Kudos to Corsin Camichel for spotting what appears to be signs of Google’s much-awaited Gdrive “in the wild” as the network types like to say. It seems a little odd that he would find details of the network-storage service (apparently codenamed “Platypus”) by putting the extension “index.html” on the address of Google’s online word processing product, Writely.com — but then again, maybe that’s not as weird as it seems at first.
There are a couple of reasons to suspect that Gdrive is actually going to make an appearance. One is fairly obvious, and it is that the company mentioned the service during a presentation to analysts back in March. Another is that networked storage seems like a natural fit for the company — and certainly a lot more natural than a comparative shopping service (Froogle) or a web-clipping service (Google Notebook) or a social networking tool (Orkut).
For one thing, Google is already providing tons of networked storage for users of Gmail, where everyone gets two-and-a-half gigabytes (and climbing) worth of disk space for their mail, or for using as a Linux filesystem as some geeks have done. And Web-based software — such as Writely.com and Google Spreadsheets and whatever presentation service they’re going to launch or buy — means going down that road even further. Gdrive could have all those Word documents and spreadsheets and email, and all your pictures from the new Picasa Web Albums, and now your health info even.
Networked storage is also crying out for a simple solution. Lots of companies (as TechCrunch has pointed out) are going after that market, but none of them have the scale or deep pockets or established services that Google has.
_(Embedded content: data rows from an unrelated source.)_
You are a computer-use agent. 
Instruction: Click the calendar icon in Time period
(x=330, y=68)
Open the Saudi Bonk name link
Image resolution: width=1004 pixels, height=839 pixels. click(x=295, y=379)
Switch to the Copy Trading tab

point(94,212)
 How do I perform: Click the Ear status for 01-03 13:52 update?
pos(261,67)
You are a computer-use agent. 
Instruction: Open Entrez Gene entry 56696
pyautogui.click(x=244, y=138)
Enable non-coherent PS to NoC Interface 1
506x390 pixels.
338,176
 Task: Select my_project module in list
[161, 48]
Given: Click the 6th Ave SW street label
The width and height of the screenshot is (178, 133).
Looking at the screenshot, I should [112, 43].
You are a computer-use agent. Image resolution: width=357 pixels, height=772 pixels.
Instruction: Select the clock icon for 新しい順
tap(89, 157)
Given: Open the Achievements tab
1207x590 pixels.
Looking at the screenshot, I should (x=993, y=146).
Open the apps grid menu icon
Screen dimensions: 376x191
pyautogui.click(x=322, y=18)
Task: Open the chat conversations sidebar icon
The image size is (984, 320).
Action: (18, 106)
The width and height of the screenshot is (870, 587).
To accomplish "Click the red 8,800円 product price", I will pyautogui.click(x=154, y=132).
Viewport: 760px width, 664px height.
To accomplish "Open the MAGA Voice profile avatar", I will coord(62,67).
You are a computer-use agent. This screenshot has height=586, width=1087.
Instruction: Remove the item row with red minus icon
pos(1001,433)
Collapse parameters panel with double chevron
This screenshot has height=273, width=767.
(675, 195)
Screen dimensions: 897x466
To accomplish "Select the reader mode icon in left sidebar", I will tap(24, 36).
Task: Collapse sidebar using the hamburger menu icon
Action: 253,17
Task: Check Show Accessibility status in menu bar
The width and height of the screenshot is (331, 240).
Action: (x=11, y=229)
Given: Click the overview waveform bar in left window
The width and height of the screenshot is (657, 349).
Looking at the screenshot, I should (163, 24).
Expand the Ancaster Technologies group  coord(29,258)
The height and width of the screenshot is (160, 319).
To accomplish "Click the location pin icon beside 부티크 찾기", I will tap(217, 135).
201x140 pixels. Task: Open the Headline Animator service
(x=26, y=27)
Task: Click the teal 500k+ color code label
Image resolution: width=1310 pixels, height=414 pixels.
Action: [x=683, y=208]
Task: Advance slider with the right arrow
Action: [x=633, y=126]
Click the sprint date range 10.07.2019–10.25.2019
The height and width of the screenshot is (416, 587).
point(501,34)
I’ve tried Mozy and Streamload and several others and they were all fine — and some of the services such as OmniDrive.com have interesting features, such as the ability to write documents to the server on the fly as you use them, just like a regular hard drive — but I still think this one is Google’s to lose.
Marshall Kirkpatrick at TechCrunch seems less than pleased with the feverish speculation whenever a Google product seems about to launch, but I think this one is a no-brainer, and a potential game-changer.
Nik Cubrilovic, who is a smart fellow, says in the comments on the TechCrunch post that Platypus or Gdrive appears to be an internal Google service, although it could be rolled out to the public at some point (and the comments at the analysts’ presentation day lead one to believe that is in the cards). Would you use something like Gdrive? Would companies use it?